EXTRAIT DE PAGE -
Lors d’un autre exercice nous nous présentons sur un champ de tir spécial pour parcours à balles réelles. On nous fait revêtir des combinaisons NBC intégrales avec capuche fermée autour du masque à gaz. La cuisson menace d’être intégrale elle aussi. Nous attendons en plein soleil d’être appelés par groupes de trois. Là, nous percevons chacun un chargeur approvisionné de cinq cartouches 5.56. On nous explique la mission : traversée tactique (c’est-à-dire toujours en étant le moins repérables possible) du parcours matérialisé par une large tranchée, comme le lit d’une rivière serpentant entre des buttes de terre nue. Un peu partout des cibles peuvent apparaître, certaines mobiles. Nous devons les repérer et nous les répartir pour les abattre toutes avec les seules munitions dont nous disposons. Un véhicule blindé est posté sur une hauteur en début de parcours. Il est doté d’une mitrailleuse de tourelle qui tire des rafales sur une cible placée à l’autre bout du champ, en lisière d’une forêt. Les balles nous passent trois mètres au-dessus de la tête, mais sont censées nous motiver à progresser bien courbés. Et ça marche.

J’ai beau savoir que je n’ai aucun risque d’être touché, le bruit de la mitrailleuse, la fuite lumineuse des balles traçantes et leurs impacts en feu d’artifice sur la cible métallique me collent un stress bien plus élevé que ce que mon côté rationnel aurait prévu. Nous avançons accroupis en comptant les secondes : il faut boucler le parcours, toutes cibles descendues, en moins de trois minutes. Ce seront les trois minutes les plus longues de toute la formation.

DÉFI A -
Dans le récit de l'exercice de tir, combien de temps les participants ont-ils pour boucler le parcours ?
DÉFI B -
Écrivez la suite du récit de l'exercice de tir à partir de sa dernière phrase.

[Données sur les éléments et la position du texte]
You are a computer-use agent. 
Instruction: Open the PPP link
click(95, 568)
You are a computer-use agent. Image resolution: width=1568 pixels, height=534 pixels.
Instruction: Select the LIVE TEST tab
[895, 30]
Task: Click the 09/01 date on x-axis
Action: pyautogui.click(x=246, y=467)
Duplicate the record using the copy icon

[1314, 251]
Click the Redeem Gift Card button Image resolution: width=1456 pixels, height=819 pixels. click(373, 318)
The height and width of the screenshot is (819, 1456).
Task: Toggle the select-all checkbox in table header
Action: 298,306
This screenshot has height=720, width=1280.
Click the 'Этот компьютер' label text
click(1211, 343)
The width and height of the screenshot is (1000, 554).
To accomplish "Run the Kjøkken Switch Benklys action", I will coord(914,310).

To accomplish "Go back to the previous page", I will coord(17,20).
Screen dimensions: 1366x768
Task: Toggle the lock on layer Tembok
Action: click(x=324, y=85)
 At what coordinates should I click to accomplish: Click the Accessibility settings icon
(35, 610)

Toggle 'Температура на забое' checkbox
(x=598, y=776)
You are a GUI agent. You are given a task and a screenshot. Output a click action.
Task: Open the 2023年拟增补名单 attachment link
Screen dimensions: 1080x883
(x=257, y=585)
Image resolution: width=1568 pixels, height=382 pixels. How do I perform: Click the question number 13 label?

RÉSULTAT A -
Moins de trois minutes, toutes cibles descendues.

RÉSULTAT B -
La tenue NBC me cuit à l’étouffé. Le masque finit le travail en ne laissant passer qu’un pauvre filet d’air sec et chaud qui me brûle la gorge. Bientôt les oculaires embués noient l’environnement dans une brume impénétrable. Je localise mes partenaires au touché. Il faut tenter de suivre le tracé tout en restant en ligne avec armes pointées vers une direction non dangereuse, chercher les cibles, se mettre en bonne position de tir pour ne pas risquer de gâcher une balle dans la précipitation, viser avec ce que l’on devine d’œilleton et de guidon, espérer voir la cible tomber, se relever d’un bond pour éviter de trop ralentir les autres qui ont pour ordre impératif de ne pas prendre d’avance (au risque de recevoir une balle perdue), repartir aussi vite que l’essoufflement, la chaleur et bientôt l’épuisement le permettent.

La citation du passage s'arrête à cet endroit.